WHAT TO PRODUCE
A faithful copy is needed of the lines below from the one with "Select Restart process in the menu" up to and including the one with "Task: Open browser"; set it down with no pictures and no other lines.

━━━━━━

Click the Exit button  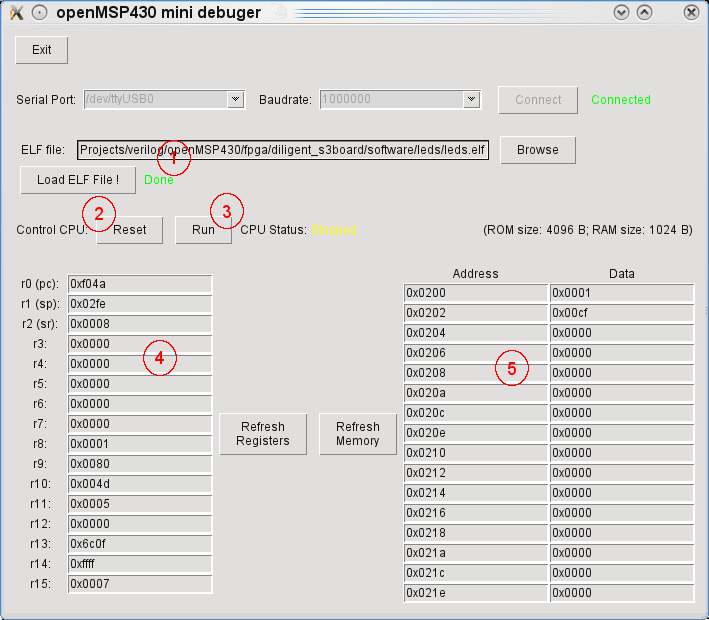click(42, 50)
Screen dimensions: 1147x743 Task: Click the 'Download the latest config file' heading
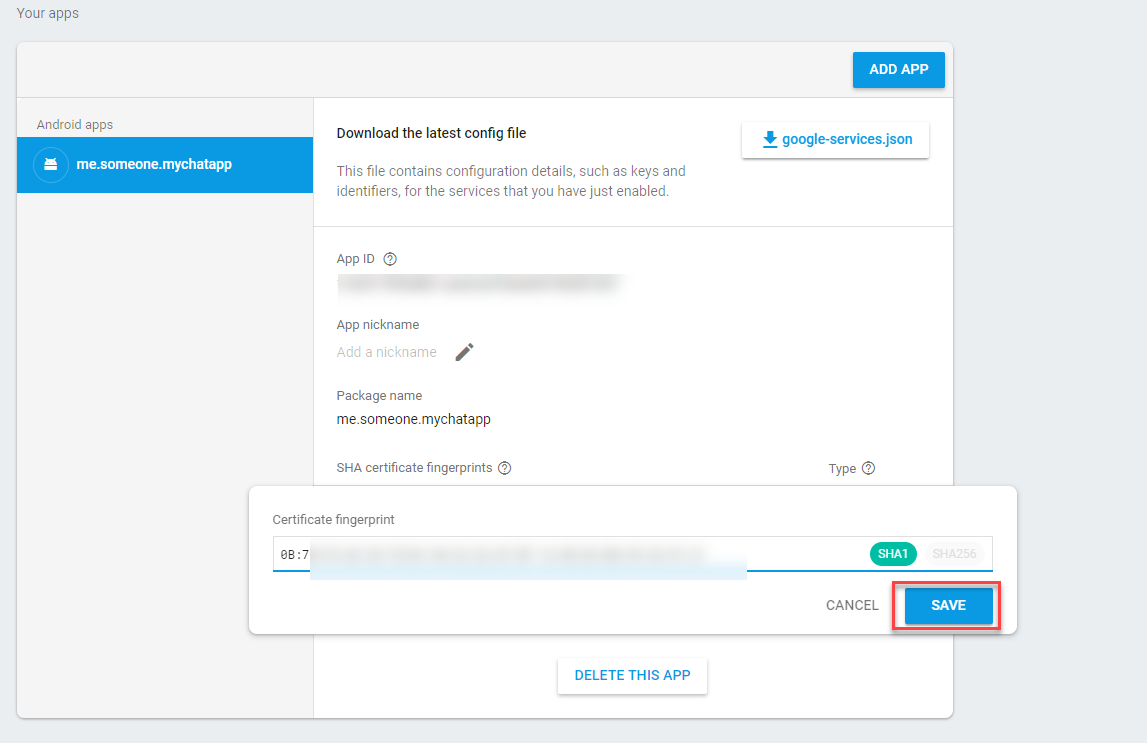[431, 133]
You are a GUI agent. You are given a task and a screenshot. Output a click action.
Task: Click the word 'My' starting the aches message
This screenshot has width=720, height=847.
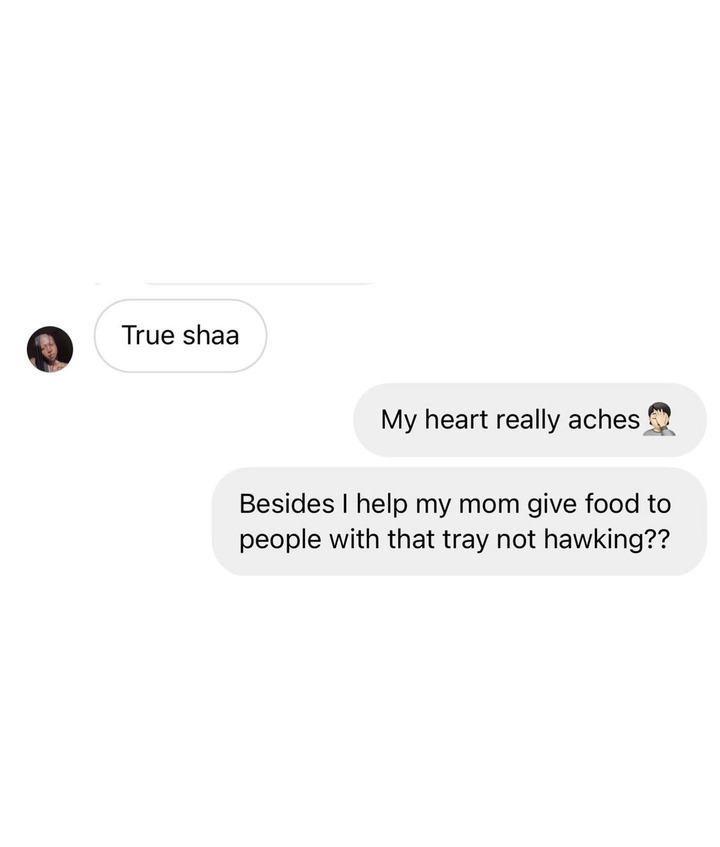pyautogui.click(x=399, y=420)
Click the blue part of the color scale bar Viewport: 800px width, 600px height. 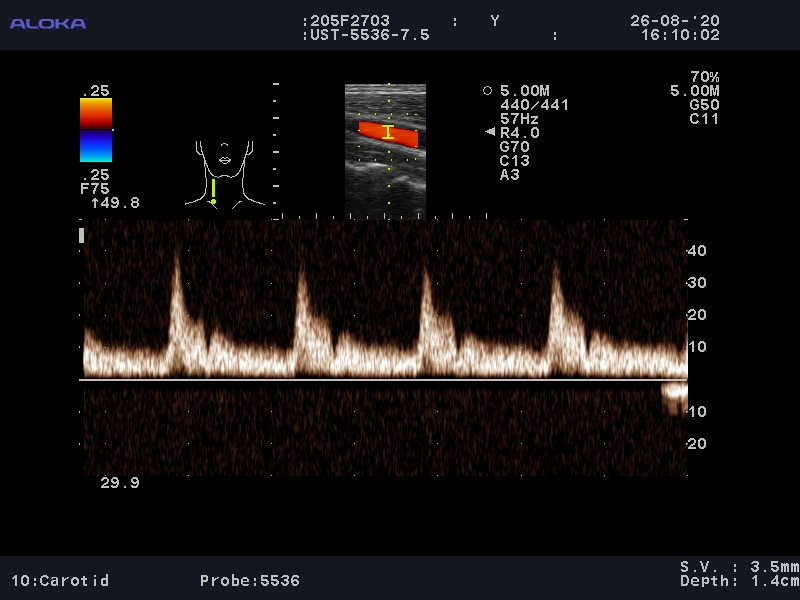pyautogui.click(x=96, y=147)
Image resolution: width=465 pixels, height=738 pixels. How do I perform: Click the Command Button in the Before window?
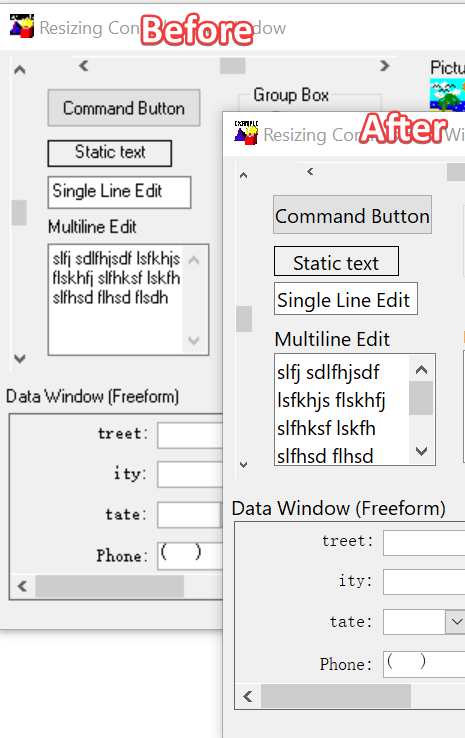pos(124,108)
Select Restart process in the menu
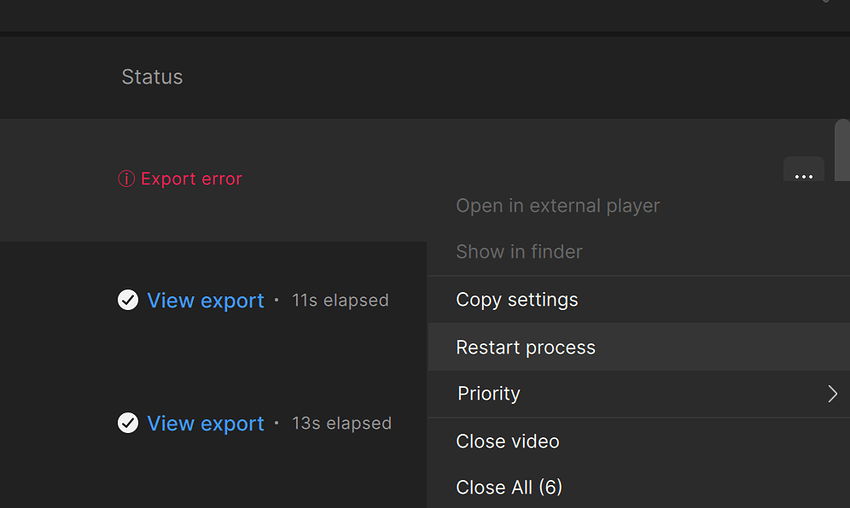Viewport: 850px width, 508px height. pyautogui.click(x=526, y=347)
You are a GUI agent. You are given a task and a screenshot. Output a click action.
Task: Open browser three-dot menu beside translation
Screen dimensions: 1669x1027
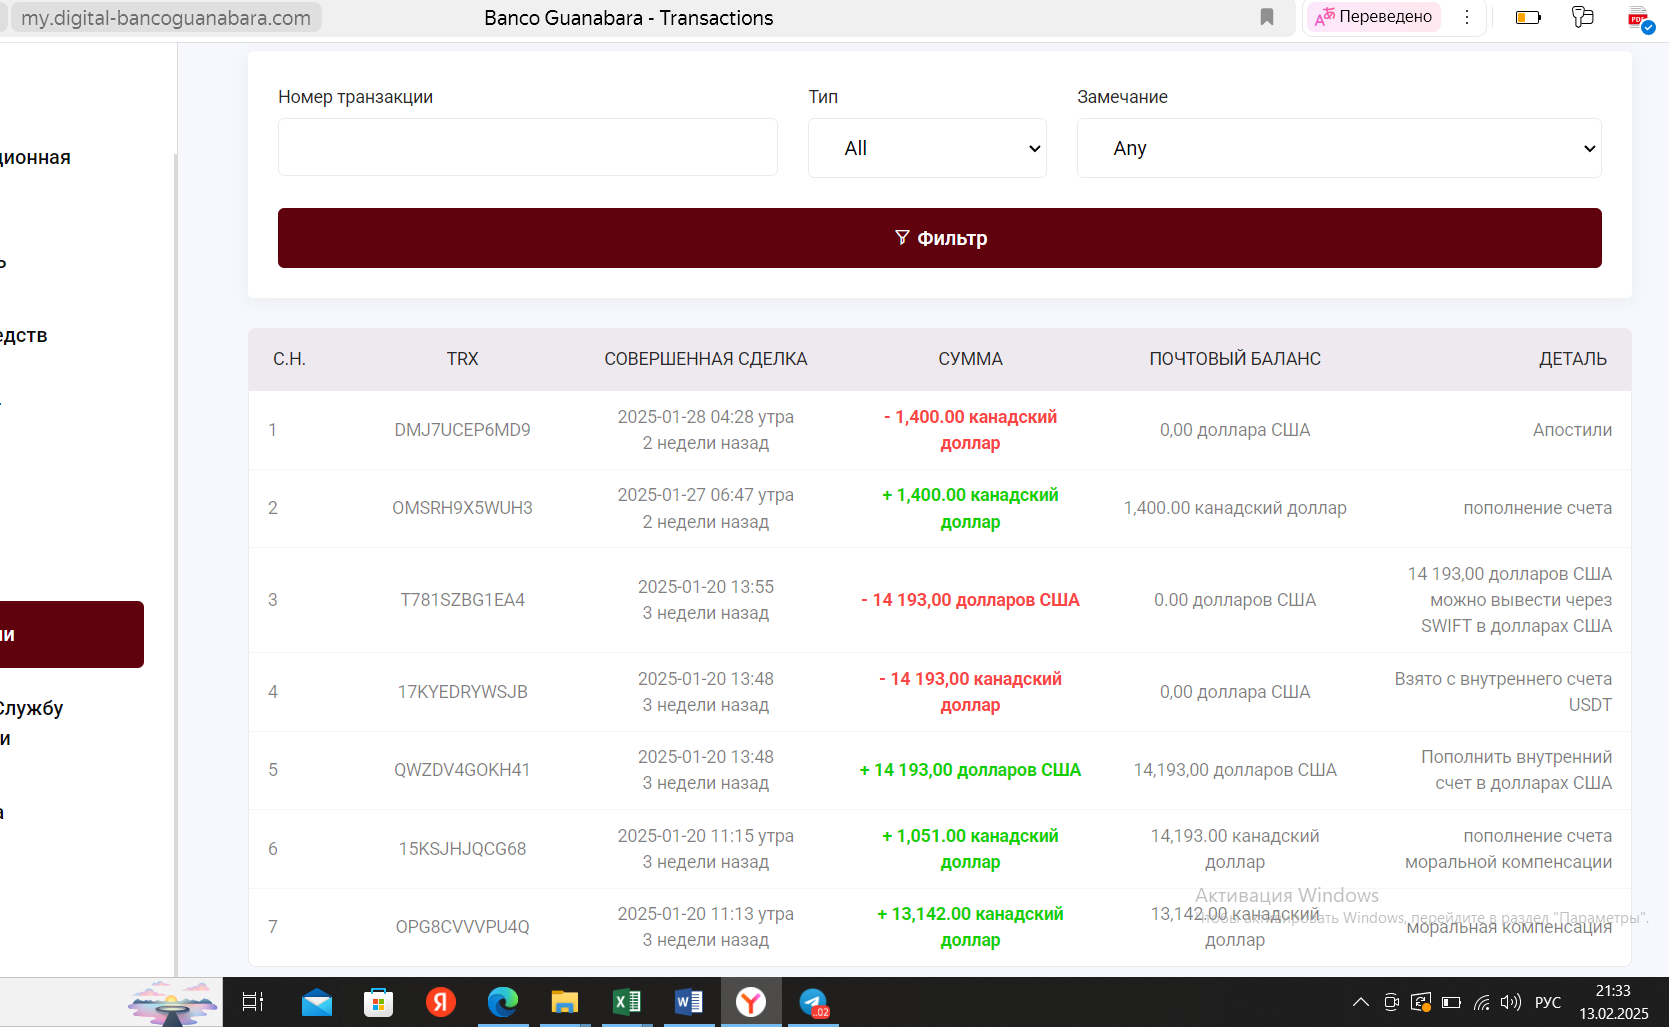point(1467,17)
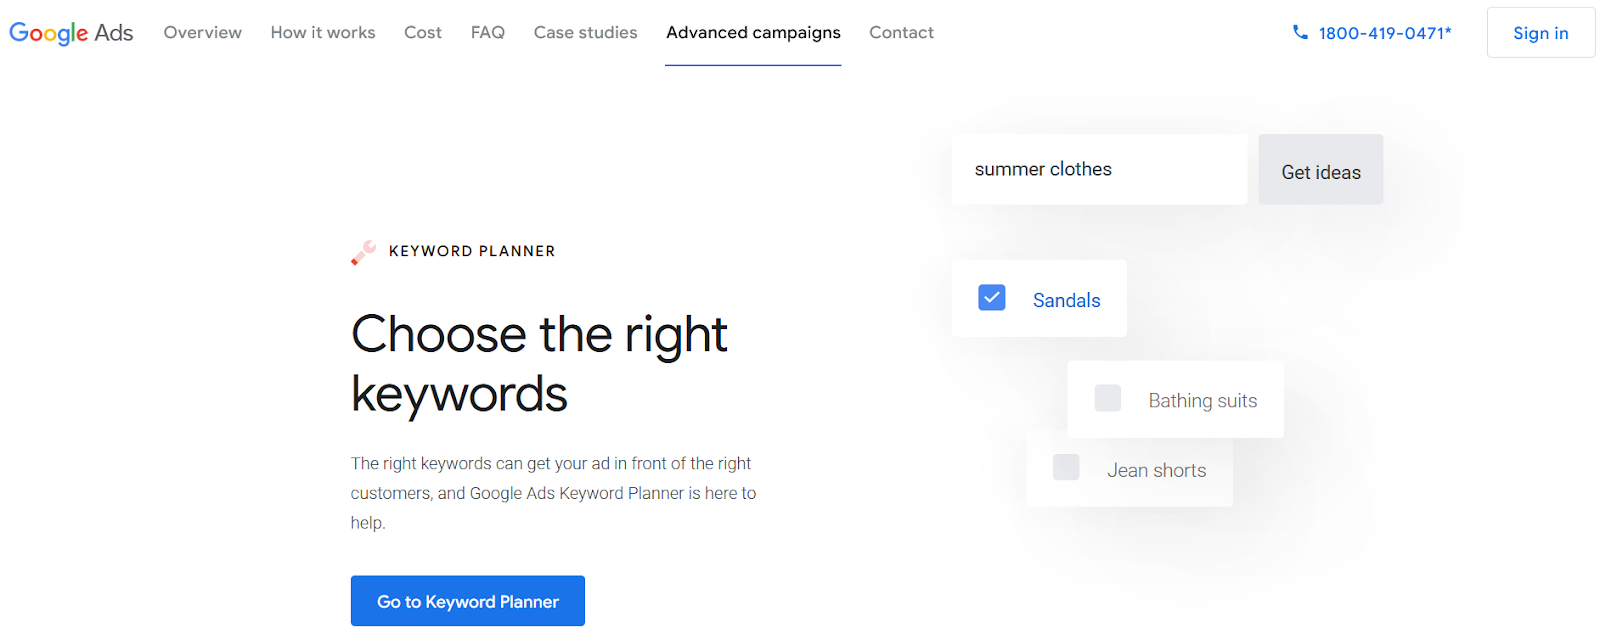This screenshot has width=1600, height=639.
Task: Select the Advanced campaigns tab
Action: 753,33
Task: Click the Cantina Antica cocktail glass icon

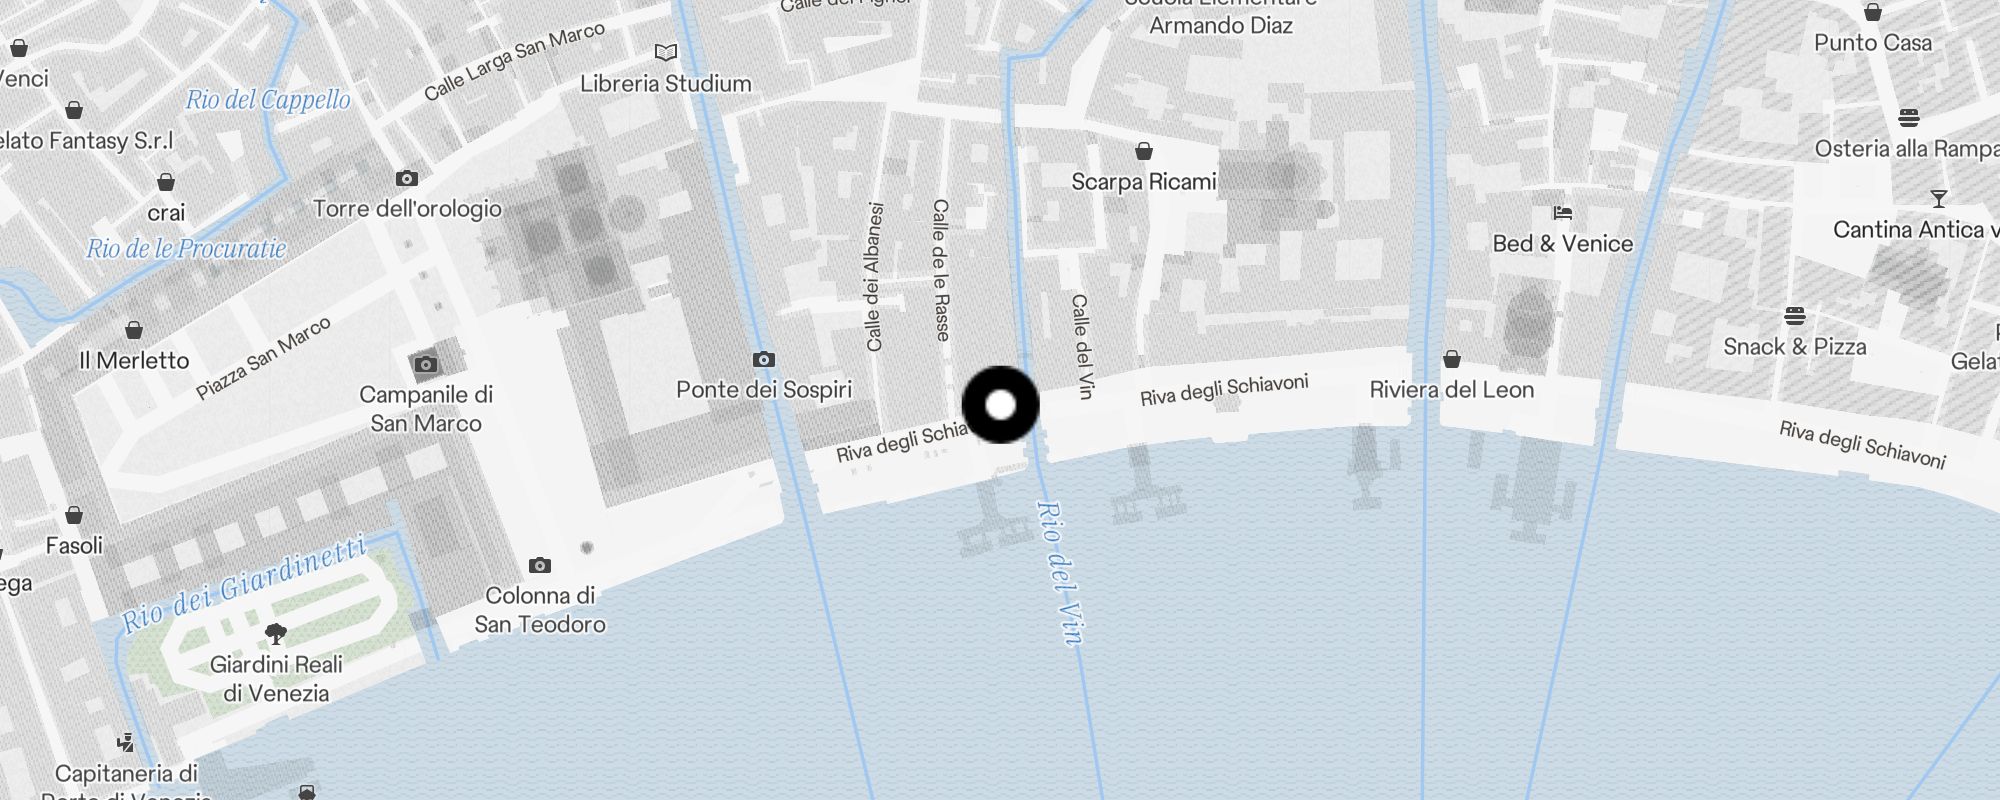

━━━━━━

WRITTEN RESPONSE
Select Restart process in the menu
Viewport: 850px width, 508px height. pyautogui.click(x=526, y=347)
You are a GUI agent. You are given a task and a screenshot. Output a click action.
Task: Open browser three-dot menu beside translation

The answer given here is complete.